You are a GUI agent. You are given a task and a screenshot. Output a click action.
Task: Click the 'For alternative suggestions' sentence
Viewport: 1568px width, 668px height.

* * *

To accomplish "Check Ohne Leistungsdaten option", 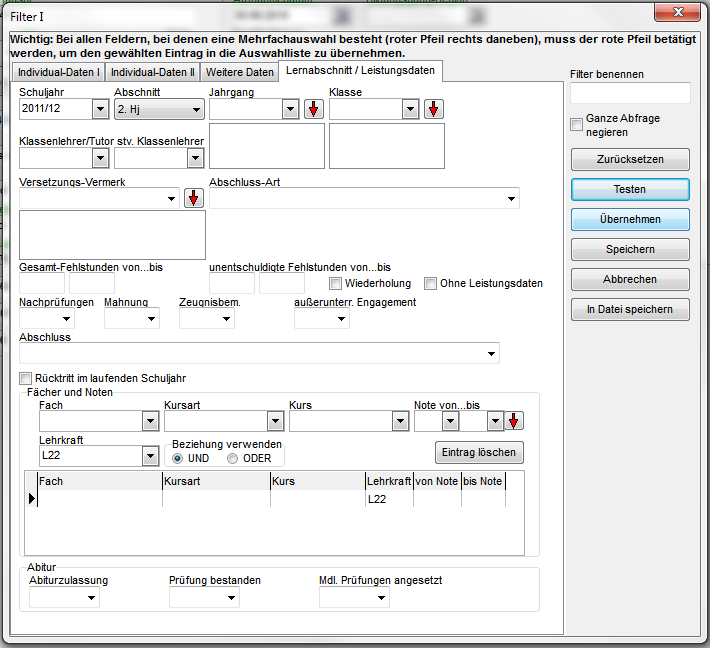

==

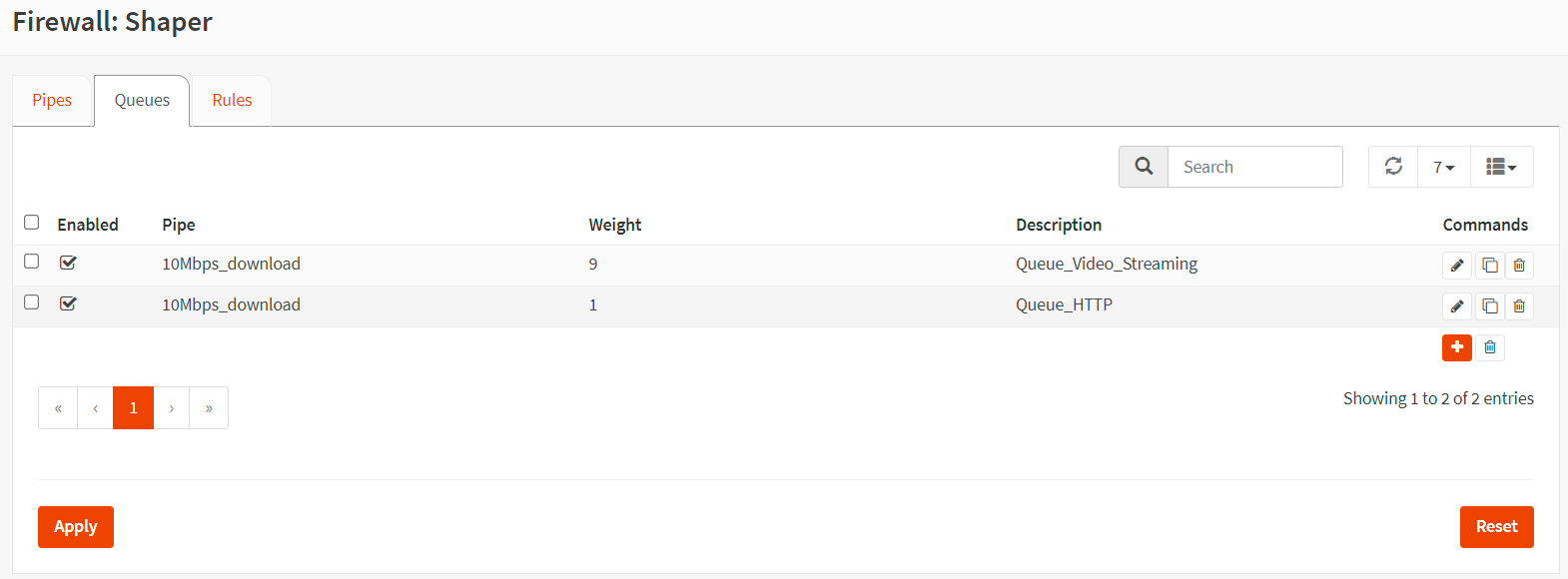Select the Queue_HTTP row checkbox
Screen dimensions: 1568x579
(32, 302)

▶ WORK TASK
Everything from the line containing "You are a GUI" through the line containing "Viewport: 1568px width, 668px height." in the material above should be retyped exactly, both ends included, and nothing more.

▶ RESPONSE TO THIS TASK
You are a GUI agent. You are given a task and a screenshot. Output a click action.
Task: Click the 'For alternative suggestions' sentence
Viewport: 1568px width, 668px height.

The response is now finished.